Rem Koolhaas and Hal Foster: Junkspace / Running Room
Junkspace / Running RoomRem Koolhaas and Hal FosterNotting Hill Editions, 2013
In Junkspace (2001), architect Rem Koolhaas itemized in delirious detail how our cities are being overwhelmed. His celebrated jeremiad is here updated and twinned with Running Room, a fresh response from architectural critic Hal Foster.
“The manifesto is a modernist mode, one that looks to the future . . . Junkspace makes no such claim: ‘Architecture disappeared in the twentieth century,’ states Koolhaas matter-of-factly. Junkspace does a harder thing: it ‘foretells’ the present, which is to say that it calls on us to recognize what is already everywhere around us.”—Hal Foster
Is there a future for architecture? If so, it might begin with the meditations—by turns elegant and frantic—of Rem Koolhaas and Hal Foster: “even if there is no outside to Junkspace, there is still running room to be made in its cracks. . . .”

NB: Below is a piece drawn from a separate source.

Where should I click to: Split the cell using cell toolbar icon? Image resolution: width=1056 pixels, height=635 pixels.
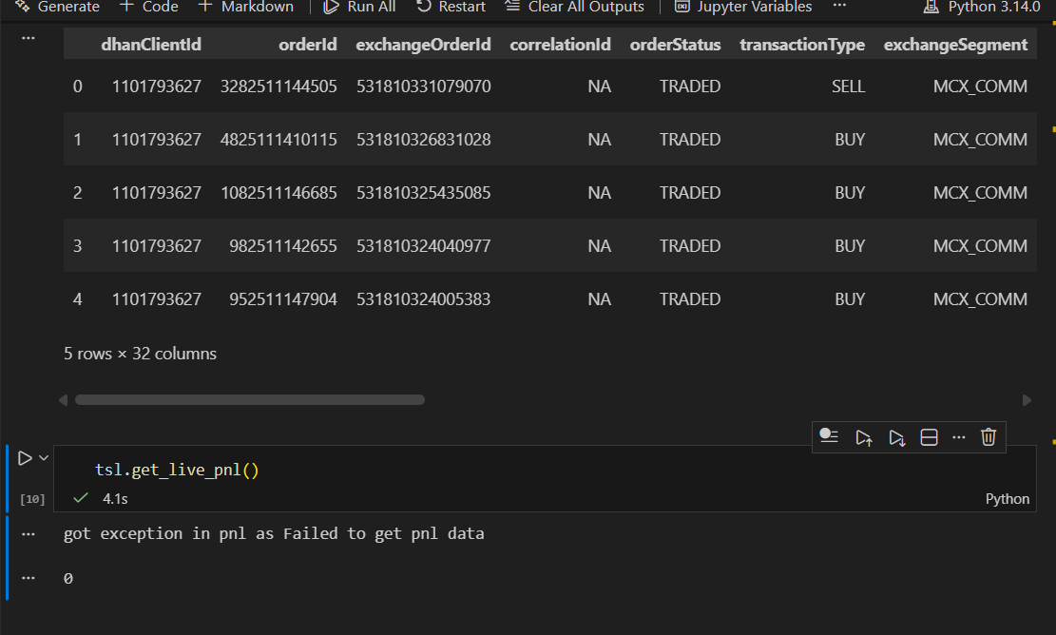(930, 437)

“Junkspace is the new flamboyant, flexible, forgettable face of architecture, rendered by Rem Koolhaas in a visceral and rampantly analytical essay.”—Office for Metropolitan Architecture
What is Junkspace? “. . . a fuzzy empire of blur, fusing high and low, public and private, straight and bent, bloated and starved” . . . “smooth, all-inclusive, continuous, warped, busy, atrium-ridden” . . . “the product of an encounter between escalator and air-conditioning” . . . “like being condemned to a perpetual Jacuzzi with millions of your best friends” . . . “this inferno of the neutral.”